I’ve been through enough and witnessed enough to sing it now for myself. When you step beyond the gate and your finite faithfulness converges and blends with God’s grace and guidance, God can do more than you know he can do. God can take you places you never thought you could go, can open doors you never knew existed, can open up heaven and pour blessings on top of blessings, so that you get scared because you don’t know how so many blessings can come your way. All you can do is say thank you Jesus, not just for all you have done, but for all that you are doing in my life.
Every now and then, when you think you’ve made it, when you think you’ve got it all together, when you are ready to put the period behind the sentence, when you are about to close the chapter and say “I got it,” God says: “Don’t put a period there, because I want you to step out in a little deeper water, there are more mountains to climb, more souls to save.
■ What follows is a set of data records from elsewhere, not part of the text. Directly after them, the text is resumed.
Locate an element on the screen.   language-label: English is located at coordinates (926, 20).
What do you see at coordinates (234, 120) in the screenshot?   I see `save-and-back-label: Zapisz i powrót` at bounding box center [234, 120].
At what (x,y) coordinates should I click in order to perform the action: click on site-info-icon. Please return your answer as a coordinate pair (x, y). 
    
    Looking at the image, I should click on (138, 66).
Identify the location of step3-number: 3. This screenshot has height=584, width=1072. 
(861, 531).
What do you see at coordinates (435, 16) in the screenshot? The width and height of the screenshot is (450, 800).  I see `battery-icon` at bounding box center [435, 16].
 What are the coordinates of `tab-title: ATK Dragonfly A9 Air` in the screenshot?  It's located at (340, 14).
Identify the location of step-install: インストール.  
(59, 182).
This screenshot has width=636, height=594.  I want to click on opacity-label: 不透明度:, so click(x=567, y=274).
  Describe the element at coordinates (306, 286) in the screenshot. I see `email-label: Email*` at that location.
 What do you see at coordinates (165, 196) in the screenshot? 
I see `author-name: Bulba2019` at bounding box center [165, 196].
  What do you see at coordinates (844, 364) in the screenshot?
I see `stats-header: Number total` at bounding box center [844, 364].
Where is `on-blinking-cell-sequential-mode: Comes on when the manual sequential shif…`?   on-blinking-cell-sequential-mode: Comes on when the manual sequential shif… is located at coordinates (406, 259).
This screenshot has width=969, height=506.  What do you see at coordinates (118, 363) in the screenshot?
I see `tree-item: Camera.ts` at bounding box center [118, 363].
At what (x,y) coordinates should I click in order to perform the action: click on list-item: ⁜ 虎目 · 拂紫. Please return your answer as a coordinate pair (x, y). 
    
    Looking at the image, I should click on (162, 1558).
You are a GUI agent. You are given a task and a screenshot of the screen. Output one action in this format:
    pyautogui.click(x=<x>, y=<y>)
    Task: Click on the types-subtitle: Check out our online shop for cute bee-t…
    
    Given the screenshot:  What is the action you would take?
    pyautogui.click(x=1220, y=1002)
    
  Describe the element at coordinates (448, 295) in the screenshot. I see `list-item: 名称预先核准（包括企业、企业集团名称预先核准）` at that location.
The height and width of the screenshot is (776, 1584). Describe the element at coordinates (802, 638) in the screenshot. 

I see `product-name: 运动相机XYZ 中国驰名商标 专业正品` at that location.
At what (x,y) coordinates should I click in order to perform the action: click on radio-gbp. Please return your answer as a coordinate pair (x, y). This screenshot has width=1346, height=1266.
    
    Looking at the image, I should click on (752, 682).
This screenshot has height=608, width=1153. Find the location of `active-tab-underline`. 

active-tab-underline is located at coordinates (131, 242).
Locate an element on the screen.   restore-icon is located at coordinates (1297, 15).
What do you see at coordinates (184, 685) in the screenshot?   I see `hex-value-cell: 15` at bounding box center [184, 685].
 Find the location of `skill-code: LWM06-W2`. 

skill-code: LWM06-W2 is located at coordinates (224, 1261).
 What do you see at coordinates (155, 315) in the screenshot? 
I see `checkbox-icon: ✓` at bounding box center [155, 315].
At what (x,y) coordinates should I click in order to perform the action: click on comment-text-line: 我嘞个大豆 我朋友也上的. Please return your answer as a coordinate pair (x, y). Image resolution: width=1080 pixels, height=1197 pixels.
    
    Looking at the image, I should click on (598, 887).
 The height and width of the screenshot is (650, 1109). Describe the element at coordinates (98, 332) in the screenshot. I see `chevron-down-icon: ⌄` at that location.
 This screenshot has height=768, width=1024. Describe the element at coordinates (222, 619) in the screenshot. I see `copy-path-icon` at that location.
Step out!”
God call us to go beyond the gate. Gun control: go beyond the gate. Our young boys and young girls are on the pipeline to prison: Go beyond the gate. Stop talking about what you can’t do, and look at what you can do. Drugs are running rampant in our community: Go beyond the gate. We still have a high teen pregnancy rate right here in the District of Columbia. The District of Columbia still has the highest rates of HIV AIDS. It’s not enough for us to sit up in here Sunday morning and clap our hands and go home. God wants us to step out, venture out, go out, beyond the gate.
Sing: I’m on the battlefield for my Lord, I promised Him that I would serve Him til I die, I’m on the battlefield for my Lord!
Scripture: Acts 16:9-15 – New International Version (NIV)
9 During the night Paul had a vision of a man of Macedonia standing and begging him, “Come over to Macedonia and help us.” 10 After Paul had seen the vision, we got ready at once to leave for Macedonia, concluding that God had called us to preach the gospel to them. Lydia’s Conversion in Philippi 11 From Troas we put out to sea and sailed straight for Samothrace, and the next day we went on to Neapolis. 12 From there we traveled to Philippi, a Roman colony and the leading city of that district of Macedonia. And we stayed there several days. 13 On the Sabbath we went outside the city gate to the river, where we expected to find a place of prayer. We sat down and began to speak to the women who had gathered there. 14 One of those listening was a woman from the city of Thyatira named Lydia, a dealer in purple cloth. She was a worshiper of God. The Lord opened her heart to respond to Paul’s message. 15 When she and the members of her household were baptized, she invited us to her home. “If you consider me a believer in the Lord,” she said, “come and stay at my house.” And she persuaded us.